1

I'm trying to profile WebSphere using hprof over IBM stack (J9 JVM on AIX / Linux). Specifically, I'm interested in the CPU samples output from hprof, and particularly, the startup time (from the time WS is started until it is "ready for business").

The problem is, I can't get the CPU samples output in the hprof result file.

I'm using the following JVM argument for configuring hprof: -Xrunhprof:cpu=samples,file=path-to-hprof.txt, for dumping hprof output in ASCII format.
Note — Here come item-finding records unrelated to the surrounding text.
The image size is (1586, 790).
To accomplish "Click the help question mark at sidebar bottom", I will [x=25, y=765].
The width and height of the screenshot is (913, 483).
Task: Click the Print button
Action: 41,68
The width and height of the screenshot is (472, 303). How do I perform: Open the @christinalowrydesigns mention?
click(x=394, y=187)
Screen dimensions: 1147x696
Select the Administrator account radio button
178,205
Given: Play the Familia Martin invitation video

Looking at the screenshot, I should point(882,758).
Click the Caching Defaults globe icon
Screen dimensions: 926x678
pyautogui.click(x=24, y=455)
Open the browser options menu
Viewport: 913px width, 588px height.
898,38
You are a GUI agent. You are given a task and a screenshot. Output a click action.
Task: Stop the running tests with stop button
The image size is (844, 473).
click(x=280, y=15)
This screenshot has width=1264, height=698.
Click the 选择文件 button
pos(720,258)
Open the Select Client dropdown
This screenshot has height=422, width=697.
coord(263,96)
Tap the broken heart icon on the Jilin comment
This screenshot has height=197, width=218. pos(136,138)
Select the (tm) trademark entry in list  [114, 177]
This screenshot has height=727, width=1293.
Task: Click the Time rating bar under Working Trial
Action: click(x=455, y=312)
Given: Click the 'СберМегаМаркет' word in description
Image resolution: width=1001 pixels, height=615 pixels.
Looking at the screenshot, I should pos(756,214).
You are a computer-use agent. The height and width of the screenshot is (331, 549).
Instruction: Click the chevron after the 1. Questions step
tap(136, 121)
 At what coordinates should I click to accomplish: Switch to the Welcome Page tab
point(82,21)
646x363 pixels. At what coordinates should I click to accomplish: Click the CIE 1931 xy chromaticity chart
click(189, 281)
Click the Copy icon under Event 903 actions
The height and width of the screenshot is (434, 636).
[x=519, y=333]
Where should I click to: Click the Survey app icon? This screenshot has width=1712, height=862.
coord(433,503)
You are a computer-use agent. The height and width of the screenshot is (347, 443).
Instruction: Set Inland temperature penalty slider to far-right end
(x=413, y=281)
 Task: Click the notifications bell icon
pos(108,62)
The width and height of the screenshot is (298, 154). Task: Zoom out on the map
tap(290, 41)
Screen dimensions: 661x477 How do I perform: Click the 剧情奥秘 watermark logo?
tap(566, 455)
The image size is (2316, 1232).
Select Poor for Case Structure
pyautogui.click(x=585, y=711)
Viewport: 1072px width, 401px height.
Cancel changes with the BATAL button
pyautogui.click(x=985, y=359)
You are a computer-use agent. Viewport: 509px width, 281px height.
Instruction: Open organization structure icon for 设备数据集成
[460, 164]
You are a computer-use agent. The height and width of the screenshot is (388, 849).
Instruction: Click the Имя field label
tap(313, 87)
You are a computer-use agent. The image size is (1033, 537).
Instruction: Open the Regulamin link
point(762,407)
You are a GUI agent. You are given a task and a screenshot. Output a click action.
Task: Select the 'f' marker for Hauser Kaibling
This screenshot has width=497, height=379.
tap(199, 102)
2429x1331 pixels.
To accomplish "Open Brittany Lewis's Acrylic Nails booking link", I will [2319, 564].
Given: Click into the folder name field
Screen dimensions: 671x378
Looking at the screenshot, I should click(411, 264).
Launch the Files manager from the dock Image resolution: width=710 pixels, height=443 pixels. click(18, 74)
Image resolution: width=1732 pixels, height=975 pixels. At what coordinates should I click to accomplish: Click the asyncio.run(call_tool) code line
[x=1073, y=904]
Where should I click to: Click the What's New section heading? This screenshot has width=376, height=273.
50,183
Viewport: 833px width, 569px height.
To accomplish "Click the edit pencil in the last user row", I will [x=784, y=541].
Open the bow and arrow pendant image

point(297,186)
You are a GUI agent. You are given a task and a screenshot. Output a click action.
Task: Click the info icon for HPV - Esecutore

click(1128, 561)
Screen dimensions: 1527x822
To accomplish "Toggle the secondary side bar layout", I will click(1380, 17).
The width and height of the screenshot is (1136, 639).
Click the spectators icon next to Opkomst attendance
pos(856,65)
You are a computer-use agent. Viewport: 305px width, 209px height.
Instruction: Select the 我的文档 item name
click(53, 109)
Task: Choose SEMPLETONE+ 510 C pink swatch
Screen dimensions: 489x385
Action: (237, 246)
According to the generated hprof output, the CPU SAMPLES output is only generated at program exit:

HEAP DUMP, SITES, CPU SAMPLES|TIME and MONITOR DUMP|TIME records are generated at program exit.

So, for shutting down WebSphere gracefully after it successfully started, I'm using the stopServer.sh script, and expecting the CPU SAMPLES output to be present in the result java.hprof.txt file after shutdown completes, but it isn't.

What am I doing wrong? Is there a better method for using hprof with WebSphere and generating CPU profiling output? Any help will be much appreciated!

Edit: I'm running WebSphere version 8.0.0.11 over IBM J9 VM (build 2.6, JRE 1.6.0 20150619_253846) on RHEL 7.5.

P.S.: I also looked for a way for closing WS from the management console GUI, but couldn't find any.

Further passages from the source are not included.